Some dogs didn't even try to get food that was intentionally withheld. Instead, they simply sat down. That was an unexpected behavior, says Bräuer, who imagines that the dogs were maybe thinking something along the lines of: "I am being a good dog, and maybe then she will give me the food that she obviously doesn't want to give me at the moment."
Bräuer notes that this whole set of circumstances was an unusual one for the dogs — because their owners most likely would not be in the habit of teasing them with food and refusing to give it to them. The way the dogs reacted, she says, "might really suggest that they are able to understand intention, at least in this simple set-up."
Similar results have been found in experiments with chimpanzees. For safety reasons, chimps have to to remain on their own side of the partition. They will angrily pound on the glass or leave the experiment in a huff when food is deliberately denied to them. But when food is withheld from chimps by accident, says Schünemann, "they will really try to help you to give them the reward, and put their finger through the gap and try to get the reward."
In humans, a basic understanding of other's intentions seems to be present in early infancy. For example, if toddlers see an adult trying to put two parts of an object together, but clumsily be unable to do it, the children will imitate the action but put the object together successfully. "So it really seems that they understand that some people fail — but they understand what they intended to do," says Schünemann.
Being able to understanding people's intentions in a more complex way — like how they depend on someone's beliefs, desires, and values — develops in the later pre-school years, she adds.
It's not possible to ask the dogs what they were thinking in this experimental situation, says Bräuer.
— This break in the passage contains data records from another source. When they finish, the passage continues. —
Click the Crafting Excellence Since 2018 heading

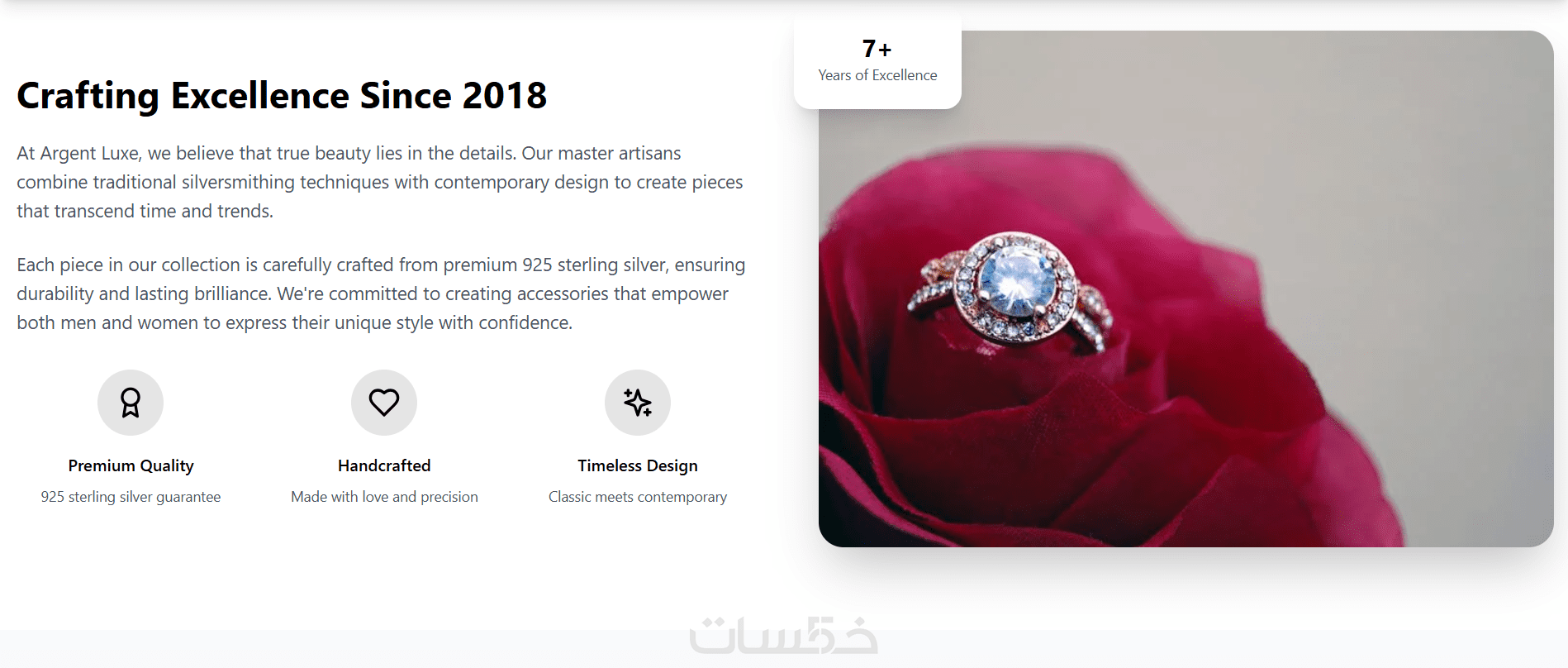click(x=282, y=96)
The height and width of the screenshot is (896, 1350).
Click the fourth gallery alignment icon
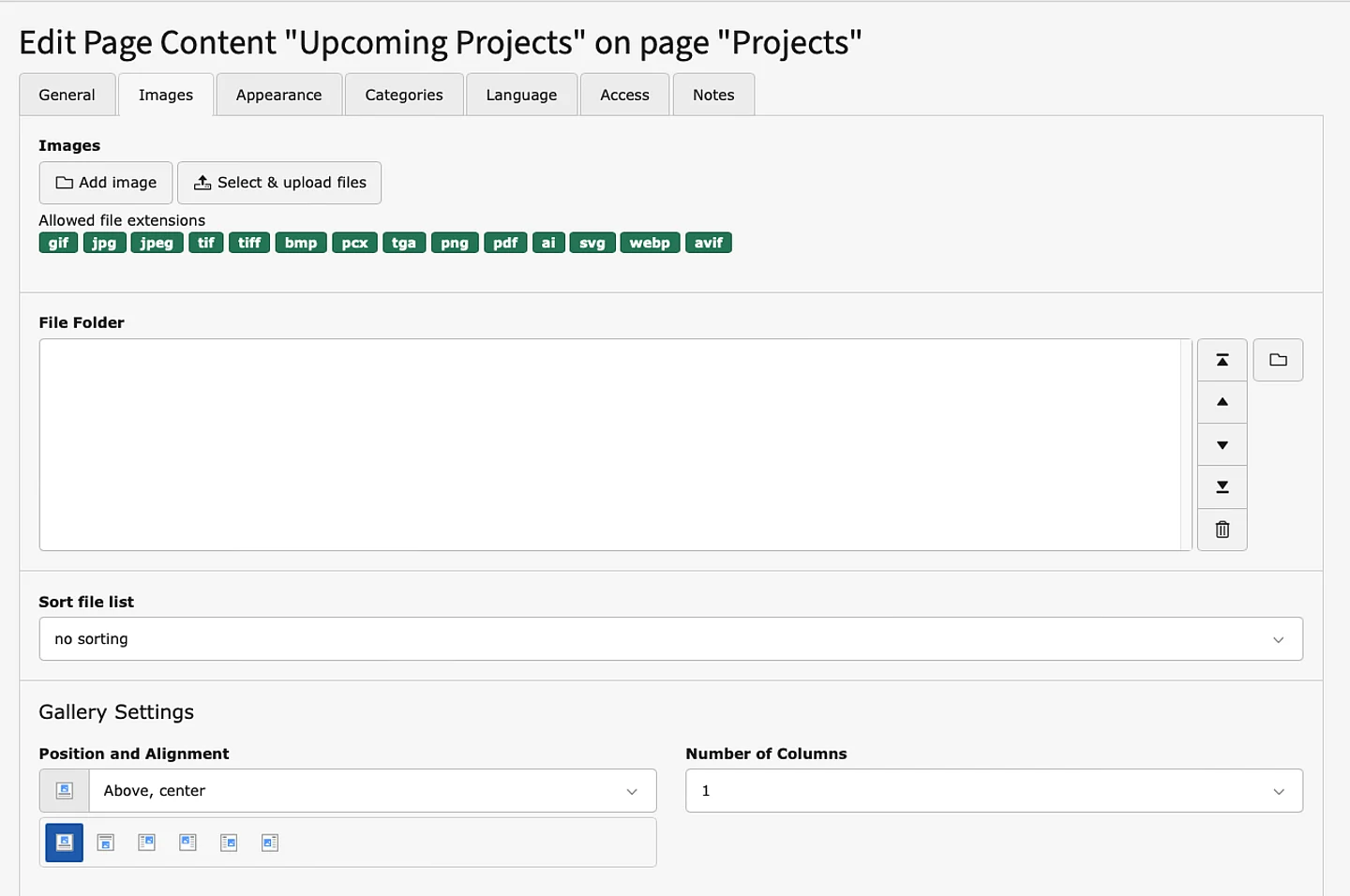click(188, 842)
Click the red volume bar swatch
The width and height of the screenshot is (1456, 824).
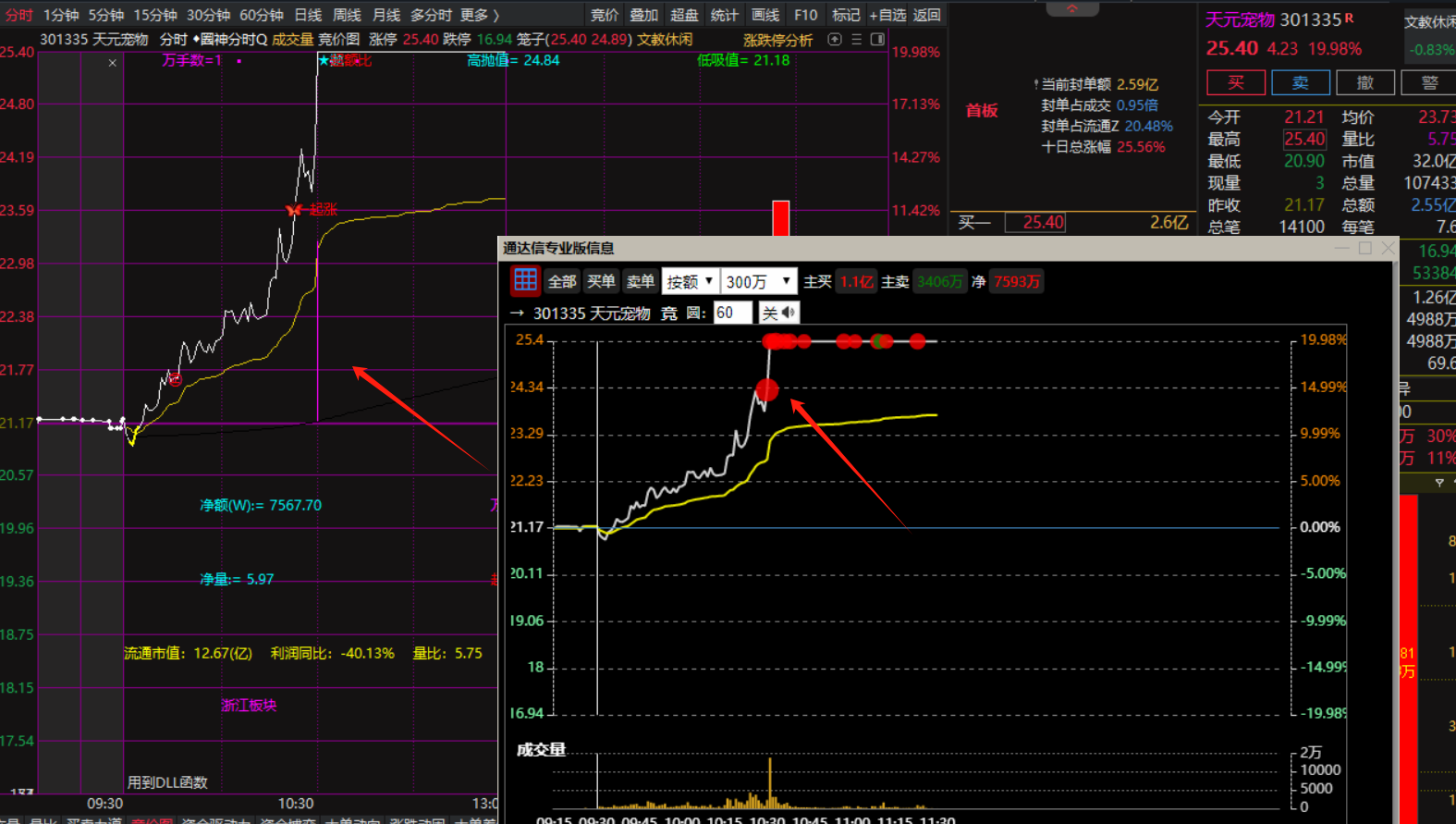click(x=781, y=217)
Still, she finds the results telling. "The take home message for me is that they are very sensitive and might even distinguish whether we do things on purpose or not," she says. "They are constantly watching us and are very sensitive to such subtle differences as we saw in that experiment. I think that's amazing and interesting."
She's thought a lot about whether dogs understand when someone accidentally stomps on their tail. "I don't know," she says. "Maybe the situation is a bit different." That's because it involves pain, instead of a reward.
Wynne, however, thinks even the findings of this experiment with food are difficult to interpret. What the experimenters were trying to convey through their actions, he says, "is an immensely subtle and confusing thing for anybody to grasp, never mind a dog."
"Discriminating between actions that differ only on whether the person carrying them out had an intention to carry them out or not is a tremendously difficult thing to do," says Wynne. He says if a waiter spills red wine on a customer and apologizes, for example, it can be difficult for the customer to know if the waiter truly dumped the wine by accident or was secretly acting out of malice.
And in this experiment, Wynne says, all of the people's actions were, in truth, intentional — the experimenter was only pretending to drop the treat or be blocked from delivering it. "If you were to do that to me," he says, "I think I would catch on."
In general, he says, "I don't find any prior science or any intuition that tells me when a dog would be in a big hurry to pick something up or slower to pick something up. It just doesn't correspond to anything that I can think of. So those are my misgivings."
He believes that dogs are brilliant and have wonderful adaptations that let them live with humans — like the ability to form a close, cross-species emotional bond. But he doubts that dogs care much about people's intentions.
He points out that people who live with dogs spend a lot of time trying to teach them which food is for dogs and which is for humans.
"We work really, really hard at that," he says, "and yet at the end of the day, when it hits the floor, the dog's on it."